Task statement >>
Find every line in the rows below that contains the word "Where" and copy each of those lines out.

>>>>

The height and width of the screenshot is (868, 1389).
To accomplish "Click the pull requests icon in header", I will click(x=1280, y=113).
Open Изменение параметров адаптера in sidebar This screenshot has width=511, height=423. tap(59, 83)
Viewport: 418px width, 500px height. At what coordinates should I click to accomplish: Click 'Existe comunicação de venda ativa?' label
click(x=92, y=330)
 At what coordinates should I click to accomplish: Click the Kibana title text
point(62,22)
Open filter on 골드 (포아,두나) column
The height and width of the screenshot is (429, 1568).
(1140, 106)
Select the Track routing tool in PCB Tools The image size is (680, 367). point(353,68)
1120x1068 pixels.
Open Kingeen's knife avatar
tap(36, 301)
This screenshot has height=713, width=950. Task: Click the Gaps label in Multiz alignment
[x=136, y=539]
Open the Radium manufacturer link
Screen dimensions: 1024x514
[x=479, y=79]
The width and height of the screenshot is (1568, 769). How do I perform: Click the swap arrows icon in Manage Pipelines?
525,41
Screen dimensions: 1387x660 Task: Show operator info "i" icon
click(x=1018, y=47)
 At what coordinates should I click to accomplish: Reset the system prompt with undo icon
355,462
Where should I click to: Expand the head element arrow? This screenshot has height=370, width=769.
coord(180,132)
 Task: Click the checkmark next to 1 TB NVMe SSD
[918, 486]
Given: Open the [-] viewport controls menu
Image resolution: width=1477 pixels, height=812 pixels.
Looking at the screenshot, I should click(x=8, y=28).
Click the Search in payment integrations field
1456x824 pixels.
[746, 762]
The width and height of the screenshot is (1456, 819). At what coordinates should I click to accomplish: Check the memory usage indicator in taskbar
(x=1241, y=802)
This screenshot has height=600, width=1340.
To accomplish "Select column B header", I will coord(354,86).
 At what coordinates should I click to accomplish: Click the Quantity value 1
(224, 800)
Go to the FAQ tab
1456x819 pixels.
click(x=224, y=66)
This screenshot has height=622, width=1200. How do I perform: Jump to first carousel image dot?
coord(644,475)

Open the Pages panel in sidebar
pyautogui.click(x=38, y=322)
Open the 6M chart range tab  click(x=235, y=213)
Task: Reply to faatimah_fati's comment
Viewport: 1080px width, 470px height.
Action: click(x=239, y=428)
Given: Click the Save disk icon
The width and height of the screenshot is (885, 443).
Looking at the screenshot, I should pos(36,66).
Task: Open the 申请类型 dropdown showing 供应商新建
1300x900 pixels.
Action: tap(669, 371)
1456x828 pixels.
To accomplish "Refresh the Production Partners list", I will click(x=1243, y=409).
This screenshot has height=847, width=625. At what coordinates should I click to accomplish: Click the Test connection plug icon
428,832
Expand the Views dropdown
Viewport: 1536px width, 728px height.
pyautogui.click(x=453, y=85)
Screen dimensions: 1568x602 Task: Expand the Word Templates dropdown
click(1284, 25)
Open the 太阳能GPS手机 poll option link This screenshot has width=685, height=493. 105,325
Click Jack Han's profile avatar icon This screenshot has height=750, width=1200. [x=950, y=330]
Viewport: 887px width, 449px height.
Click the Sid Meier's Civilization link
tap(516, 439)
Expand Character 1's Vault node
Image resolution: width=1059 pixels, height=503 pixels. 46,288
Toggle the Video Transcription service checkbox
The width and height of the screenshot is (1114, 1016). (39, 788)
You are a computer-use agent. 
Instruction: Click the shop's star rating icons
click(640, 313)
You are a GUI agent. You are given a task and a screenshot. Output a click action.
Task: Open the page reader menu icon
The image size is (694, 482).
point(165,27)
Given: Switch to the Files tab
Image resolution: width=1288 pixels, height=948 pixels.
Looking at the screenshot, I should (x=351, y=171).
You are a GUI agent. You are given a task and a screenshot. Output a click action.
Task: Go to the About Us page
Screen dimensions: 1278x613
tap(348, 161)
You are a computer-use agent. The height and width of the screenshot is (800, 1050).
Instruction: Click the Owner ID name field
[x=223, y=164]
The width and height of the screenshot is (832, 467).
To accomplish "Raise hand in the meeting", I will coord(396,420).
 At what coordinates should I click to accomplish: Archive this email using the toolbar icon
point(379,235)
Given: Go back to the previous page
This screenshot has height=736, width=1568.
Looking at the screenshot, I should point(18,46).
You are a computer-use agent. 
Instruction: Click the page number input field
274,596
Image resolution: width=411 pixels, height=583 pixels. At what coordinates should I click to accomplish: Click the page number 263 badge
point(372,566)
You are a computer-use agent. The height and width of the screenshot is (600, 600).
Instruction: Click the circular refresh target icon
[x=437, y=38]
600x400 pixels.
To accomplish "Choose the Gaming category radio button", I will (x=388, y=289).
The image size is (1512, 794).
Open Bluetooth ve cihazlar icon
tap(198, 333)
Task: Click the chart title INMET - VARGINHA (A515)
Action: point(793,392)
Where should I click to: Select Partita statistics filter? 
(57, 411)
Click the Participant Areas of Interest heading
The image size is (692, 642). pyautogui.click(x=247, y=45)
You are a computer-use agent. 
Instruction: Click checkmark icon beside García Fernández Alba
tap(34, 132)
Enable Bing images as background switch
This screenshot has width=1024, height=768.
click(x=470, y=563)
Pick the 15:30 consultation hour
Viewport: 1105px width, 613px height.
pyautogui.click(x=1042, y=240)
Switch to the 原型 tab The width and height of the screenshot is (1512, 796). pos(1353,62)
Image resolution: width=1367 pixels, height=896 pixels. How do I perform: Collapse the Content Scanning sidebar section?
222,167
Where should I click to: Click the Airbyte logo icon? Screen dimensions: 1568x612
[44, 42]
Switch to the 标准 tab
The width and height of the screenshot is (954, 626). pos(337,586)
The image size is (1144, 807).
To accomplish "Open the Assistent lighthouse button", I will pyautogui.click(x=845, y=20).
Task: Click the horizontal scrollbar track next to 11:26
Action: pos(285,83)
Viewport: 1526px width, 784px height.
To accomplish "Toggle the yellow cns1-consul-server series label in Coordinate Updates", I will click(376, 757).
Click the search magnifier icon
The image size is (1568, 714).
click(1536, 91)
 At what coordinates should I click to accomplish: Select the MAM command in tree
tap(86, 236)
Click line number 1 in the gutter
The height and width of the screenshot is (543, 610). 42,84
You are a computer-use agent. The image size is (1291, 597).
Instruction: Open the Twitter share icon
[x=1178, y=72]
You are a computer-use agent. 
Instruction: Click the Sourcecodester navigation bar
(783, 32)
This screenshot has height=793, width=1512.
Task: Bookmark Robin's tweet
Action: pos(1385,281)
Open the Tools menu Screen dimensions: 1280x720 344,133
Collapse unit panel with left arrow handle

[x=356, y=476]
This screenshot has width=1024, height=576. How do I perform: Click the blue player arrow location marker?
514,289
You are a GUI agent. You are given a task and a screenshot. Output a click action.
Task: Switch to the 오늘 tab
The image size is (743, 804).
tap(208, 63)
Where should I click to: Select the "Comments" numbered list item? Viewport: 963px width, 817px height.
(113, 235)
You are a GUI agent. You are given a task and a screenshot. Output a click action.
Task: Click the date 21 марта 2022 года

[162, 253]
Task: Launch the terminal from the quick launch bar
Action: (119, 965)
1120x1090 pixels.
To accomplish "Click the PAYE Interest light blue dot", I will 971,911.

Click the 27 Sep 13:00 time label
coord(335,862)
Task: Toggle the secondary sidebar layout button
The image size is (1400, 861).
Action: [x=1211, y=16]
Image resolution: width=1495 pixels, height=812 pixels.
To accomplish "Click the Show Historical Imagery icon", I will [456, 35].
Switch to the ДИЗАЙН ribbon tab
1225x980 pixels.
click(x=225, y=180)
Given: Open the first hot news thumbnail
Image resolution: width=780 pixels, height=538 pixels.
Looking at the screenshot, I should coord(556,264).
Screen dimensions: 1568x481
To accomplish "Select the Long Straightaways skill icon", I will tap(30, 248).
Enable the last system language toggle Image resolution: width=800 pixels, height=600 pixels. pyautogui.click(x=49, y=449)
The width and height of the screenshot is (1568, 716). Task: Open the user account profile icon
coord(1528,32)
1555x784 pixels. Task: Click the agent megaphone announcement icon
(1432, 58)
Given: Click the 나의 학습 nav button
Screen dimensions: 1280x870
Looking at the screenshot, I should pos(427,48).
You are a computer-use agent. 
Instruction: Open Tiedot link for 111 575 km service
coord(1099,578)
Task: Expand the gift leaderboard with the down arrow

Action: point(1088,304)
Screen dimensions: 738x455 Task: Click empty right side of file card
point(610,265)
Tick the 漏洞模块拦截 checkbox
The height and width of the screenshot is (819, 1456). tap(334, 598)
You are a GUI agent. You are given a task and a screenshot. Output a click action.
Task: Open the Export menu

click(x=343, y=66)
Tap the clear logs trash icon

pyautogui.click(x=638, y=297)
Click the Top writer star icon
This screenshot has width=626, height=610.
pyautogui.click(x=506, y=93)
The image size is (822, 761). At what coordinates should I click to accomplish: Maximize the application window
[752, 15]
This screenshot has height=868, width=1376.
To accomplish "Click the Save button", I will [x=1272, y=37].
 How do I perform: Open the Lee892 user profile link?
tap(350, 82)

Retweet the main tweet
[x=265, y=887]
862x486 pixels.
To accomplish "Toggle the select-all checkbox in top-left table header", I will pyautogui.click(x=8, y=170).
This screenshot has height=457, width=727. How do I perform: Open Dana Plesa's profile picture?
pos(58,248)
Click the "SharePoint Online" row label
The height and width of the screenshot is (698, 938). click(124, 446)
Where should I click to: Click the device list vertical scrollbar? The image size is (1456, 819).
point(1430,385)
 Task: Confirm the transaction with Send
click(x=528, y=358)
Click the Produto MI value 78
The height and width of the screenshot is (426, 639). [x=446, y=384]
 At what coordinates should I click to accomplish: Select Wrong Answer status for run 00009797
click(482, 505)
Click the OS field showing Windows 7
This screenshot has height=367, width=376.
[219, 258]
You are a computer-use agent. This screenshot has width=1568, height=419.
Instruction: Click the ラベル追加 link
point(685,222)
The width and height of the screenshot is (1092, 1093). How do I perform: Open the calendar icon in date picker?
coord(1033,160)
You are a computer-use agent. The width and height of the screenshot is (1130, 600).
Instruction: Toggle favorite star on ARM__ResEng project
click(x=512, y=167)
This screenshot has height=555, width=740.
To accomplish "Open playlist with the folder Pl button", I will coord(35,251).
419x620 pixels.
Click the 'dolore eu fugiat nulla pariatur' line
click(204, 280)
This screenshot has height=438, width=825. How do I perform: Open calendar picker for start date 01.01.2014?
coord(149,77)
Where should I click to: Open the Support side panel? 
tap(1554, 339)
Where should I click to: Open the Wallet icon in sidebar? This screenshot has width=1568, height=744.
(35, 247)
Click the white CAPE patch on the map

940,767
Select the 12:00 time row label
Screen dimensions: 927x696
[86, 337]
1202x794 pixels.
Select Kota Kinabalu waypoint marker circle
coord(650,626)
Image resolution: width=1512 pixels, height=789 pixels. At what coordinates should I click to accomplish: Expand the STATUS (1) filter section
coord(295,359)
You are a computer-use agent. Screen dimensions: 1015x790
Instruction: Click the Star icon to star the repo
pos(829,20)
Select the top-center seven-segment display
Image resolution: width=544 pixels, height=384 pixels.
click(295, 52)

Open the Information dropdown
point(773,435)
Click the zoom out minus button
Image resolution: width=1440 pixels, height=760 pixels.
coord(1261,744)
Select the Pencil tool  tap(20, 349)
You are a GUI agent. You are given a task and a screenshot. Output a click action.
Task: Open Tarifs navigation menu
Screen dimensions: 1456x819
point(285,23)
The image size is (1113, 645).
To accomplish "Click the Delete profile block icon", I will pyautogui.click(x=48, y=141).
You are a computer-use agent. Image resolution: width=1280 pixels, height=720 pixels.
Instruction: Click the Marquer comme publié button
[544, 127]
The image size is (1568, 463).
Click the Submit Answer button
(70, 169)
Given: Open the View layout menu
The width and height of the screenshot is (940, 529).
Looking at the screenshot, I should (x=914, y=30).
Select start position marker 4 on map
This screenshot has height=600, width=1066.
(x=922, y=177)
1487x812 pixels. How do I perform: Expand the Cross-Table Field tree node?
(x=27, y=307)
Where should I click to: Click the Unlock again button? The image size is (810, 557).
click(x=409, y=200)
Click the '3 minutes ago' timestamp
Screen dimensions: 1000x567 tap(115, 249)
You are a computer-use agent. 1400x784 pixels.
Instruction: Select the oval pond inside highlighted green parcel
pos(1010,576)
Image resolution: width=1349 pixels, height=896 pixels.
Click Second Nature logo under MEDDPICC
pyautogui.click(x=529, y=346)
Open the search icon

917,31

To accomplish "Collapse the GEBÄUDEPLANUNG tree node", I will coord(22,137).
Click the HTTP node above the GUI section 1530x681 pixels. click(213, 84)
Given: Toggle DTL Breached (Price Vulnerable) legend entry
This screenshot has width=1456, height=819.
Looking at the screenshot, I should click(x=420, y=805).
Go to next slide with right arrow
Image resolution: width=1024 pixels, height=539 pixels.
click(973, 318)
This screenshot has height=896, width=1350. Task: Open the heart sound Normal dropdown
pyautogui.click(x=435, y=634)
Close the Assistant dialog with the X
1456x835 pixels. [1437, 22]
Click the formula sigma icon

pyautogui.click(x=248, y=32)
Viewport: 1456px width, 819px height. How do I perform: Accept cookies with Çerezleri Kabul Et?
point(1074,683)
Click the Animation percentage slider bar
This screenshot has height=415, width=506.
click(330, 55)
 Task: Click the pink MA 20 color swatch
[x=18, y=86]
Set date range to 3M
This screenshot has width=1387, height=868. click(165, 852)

<<<<

The response >>
Where should I click to: Expand the head element arrow? This screenshot has height=370, width=769.
Where should I click to: Select Partita statistics filter? 
Where should I click to: Click the Airbyte logo icon? Screen dimensions: 1568x612
Where should I click to: Select the "Comments" numbered list item? Viewport: 963px width, 817px height.
Where should I click to: Click the device list vertical scrollbar? The image size is (1456, 819).
Where should I click to: Open the Support side panel? 
Where should I click to: Open the Wallet icon in sidebar? This screenshot has width=1568, height=744.
Where should I click to: Click the Unlock again button? The image size is (810, 557).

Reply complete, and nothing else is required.